*Task to complete:*
Please answer these from the text on praying for someone to minister to:
(a) How many people with immediate needs does the writer say they now have?
(b) In what order does the writer list the things they are limited in?
(c) What does the writer now think the repeating pattern might be?

*** Text for analysis Section Begins ***

OKAY~ NOW WHAT??? I prayed for God to send me someone to minister to and I have 4 people who have immediate needs. This always happens with me. Then I get depressed that the world is so horrible. I get overwhelmed that I am limited in time, money and skills(in that order). I get depressed again because I can't help everyone. I fantasize about what I can do someday. I tell myself I can teach my children how to serve by making them go with me...I really think about what I would be subjecting them to and the cycle repeats. Then I look around at my house and mount washmore, the paper clutter I need to conquer, and whatever project I am working on and I try to imagine how I could ever help anyone else. Then I tell myself I can't even help me much less anyone else. Then I get depressed again trying to figure out who can help these people that I know need it. I hate this merry-go-round.
I am going to just keep praying. Ordinarily, I give up and just accept all the aforementioned limitations. Lately though I detect a pattern and I think maybe this is a spiritual battle. I must first and foremost submit myself to God and trust that he will send me people that I am capable of helping. Perhaps the 4 people are just distractions to keep me from the person/persons God means for me to minister to. Pray for me. I want to be effective for him.

*** Text for analysis Section Ends ***
*** Information supplied Section Begins ***

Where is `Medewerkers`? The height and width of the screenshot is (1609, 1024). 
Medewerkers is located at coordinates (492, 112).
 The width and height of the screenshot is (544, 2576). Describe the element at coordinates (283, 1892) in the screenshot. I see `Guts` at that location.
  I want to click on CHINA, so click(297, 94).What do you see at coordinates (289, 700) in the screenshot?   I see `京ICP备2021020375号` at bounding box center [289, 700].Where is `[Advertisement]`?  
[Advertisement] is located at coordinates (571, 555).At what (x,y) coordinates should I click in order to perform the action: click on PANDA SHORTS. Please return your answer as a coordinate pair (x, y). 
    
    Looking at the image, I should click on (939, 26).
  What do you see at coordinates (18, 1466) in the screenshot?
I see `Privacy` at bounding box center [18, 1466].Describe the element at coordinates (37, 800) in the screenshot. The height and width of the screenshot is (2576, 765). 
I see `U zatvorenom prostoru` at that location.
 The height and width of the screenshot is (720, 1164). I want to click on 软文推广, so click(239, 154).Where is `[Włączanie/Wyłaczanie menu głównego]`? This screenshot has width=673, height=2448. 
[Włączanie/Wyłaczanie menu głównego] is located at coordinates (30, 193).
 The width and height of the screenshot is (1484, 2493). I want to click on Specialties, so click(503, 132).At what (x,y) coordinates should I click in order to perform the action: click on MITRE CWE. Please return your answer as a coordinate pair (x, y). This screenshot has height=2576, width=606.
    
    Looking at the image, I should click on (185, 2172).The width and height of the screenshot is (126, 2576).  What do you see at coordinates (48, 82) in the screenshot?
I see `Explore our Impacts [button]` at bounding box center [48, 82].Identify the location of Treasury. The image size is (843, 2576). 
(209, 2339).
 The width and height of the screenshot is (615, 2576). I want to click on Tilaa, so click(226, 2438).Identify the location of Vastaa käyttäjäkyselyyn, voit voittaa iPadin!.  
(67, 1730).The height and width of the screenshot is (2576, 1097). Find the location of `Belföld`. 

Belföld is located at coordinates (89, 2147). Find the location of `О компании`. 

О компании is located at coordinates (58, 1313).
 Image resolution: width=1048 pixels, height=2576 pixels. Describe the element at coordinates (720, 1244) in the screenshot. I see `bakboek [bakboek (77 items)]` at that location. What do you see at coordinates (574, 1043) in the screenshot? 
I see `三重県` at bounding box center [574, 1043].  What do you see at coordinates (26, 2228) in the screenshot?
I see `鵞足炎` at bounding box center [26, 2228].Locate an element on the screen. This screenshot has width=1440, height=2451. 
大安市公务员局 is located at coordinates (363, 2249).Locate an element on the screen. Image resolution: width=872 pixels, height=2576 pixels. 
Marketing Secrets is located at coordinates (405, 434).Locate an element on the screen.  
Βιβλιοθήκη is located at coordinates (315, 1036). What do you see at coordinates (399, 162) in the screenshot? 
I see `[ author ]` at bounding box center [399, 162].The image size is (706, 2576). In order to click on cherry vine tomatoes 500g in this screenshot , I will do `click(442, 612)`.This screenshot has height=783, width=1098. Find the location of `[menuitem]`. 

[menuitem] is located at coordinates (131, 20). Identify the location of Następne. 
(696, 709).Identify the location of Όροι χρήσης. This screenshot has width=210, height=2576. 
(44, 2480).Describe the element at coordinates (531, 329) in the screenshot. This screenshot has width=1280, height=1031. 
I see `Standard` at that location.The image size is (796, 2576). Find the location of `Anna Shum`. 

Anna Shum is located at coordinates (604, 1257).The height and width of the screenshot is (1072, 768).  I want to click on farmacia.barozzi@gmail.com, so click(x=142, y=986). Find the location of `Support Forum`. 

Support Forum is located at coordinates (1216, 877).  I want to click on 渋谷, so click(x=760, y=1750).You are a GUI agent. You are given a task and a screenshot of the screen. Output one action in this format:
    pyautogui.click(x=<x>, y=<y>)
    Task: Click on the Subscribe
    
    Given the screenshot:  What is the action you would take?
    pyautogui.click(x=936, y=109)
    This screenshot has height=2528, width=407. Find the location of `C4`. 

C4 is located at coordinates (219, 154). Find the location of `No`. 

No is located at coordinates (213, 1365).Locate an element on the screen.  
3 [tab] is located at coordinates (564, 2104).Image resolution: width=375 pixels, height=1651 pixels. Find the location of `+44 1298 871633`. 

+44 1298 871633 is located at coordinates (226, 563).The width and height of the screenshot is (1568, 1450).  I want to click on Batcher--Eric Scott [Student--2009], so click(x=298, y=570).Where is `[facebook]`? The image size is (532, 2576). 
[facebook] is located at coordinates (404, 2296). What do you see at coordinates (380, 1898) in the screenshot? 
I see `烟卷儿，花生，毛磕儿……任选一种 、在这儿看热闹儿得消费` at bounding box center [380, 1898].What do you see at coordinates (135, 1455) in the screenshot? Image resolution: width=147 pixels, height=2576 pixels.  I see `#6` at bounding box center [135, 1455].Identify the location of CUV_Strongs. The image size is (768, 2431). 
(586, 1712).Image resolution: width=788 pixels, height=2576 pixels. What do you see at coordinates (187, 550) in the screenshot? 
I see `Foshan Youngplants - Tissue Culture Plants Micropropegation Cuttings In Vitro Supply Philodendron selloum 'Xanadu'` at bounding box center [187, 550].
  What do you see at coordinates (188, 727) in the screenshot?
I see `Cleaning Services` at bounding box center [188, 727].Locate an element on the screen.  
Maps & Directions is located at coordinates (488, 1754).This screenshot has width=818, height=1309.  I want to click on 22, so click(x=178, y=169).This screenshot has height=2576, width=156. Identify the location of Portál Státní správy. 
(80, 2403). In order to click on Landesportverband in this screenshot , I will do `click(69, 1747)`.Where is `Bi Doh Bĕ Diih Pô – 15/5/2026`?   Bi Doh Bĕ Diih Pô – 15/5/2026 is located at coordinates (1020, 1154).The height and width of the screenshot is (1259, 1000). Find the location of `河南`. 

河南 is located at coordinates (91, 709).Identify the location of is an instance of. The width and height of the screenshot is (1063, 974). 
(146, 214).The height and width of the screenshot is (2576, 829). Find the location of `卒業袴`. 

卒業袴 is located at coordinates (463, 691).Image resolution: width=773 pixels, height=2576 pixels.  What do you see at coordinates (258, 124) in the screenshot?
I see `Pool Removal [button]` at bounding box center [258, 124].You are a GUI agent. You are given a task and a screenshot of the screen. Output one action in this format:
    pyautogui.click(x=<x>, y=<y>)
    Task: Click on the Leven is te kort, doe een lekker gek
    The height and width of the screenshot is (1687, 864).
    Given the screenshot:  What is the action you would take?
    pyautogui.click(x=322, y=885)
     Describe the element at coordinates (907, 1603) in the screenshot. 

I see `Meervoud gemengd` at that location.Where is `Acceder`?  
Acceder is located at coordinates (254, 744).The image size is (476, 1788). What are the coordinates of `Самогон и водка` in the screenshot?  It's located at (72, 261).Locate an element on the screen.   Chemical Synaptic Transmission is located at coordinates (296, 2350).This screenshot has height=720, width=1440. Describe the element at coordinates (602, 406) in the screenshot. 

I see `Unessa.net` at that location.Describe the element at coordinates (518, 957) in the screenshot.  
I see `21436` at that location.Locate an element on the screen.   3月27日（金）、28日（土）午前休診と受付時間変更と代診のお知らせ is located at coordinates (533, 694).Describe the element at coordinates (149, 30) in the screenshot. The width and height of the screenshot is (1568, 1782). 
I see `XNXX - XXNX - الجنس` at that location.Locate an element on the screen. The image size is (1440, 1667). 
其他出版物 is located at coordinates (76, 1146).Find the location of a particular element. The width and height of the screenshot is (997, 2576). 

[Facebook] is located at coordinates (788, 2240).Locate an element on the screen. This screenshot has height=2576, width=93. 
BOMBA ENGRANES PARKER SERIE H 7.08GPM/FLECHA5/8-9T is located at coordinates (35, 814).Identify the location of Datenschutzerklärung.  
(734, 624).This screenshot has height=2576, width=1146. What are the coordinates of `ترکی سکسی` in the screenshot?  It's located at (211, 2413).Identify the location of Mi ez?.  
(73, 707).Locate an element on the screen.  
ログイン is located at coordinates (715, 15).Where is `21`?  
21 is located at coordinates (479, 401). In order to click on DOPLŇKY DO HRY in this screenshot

*** Information supplied Section Ends ***

*Response to the task:*
(a) 4 people.
(b) Time, money and skills.
(c) A spiritual battle.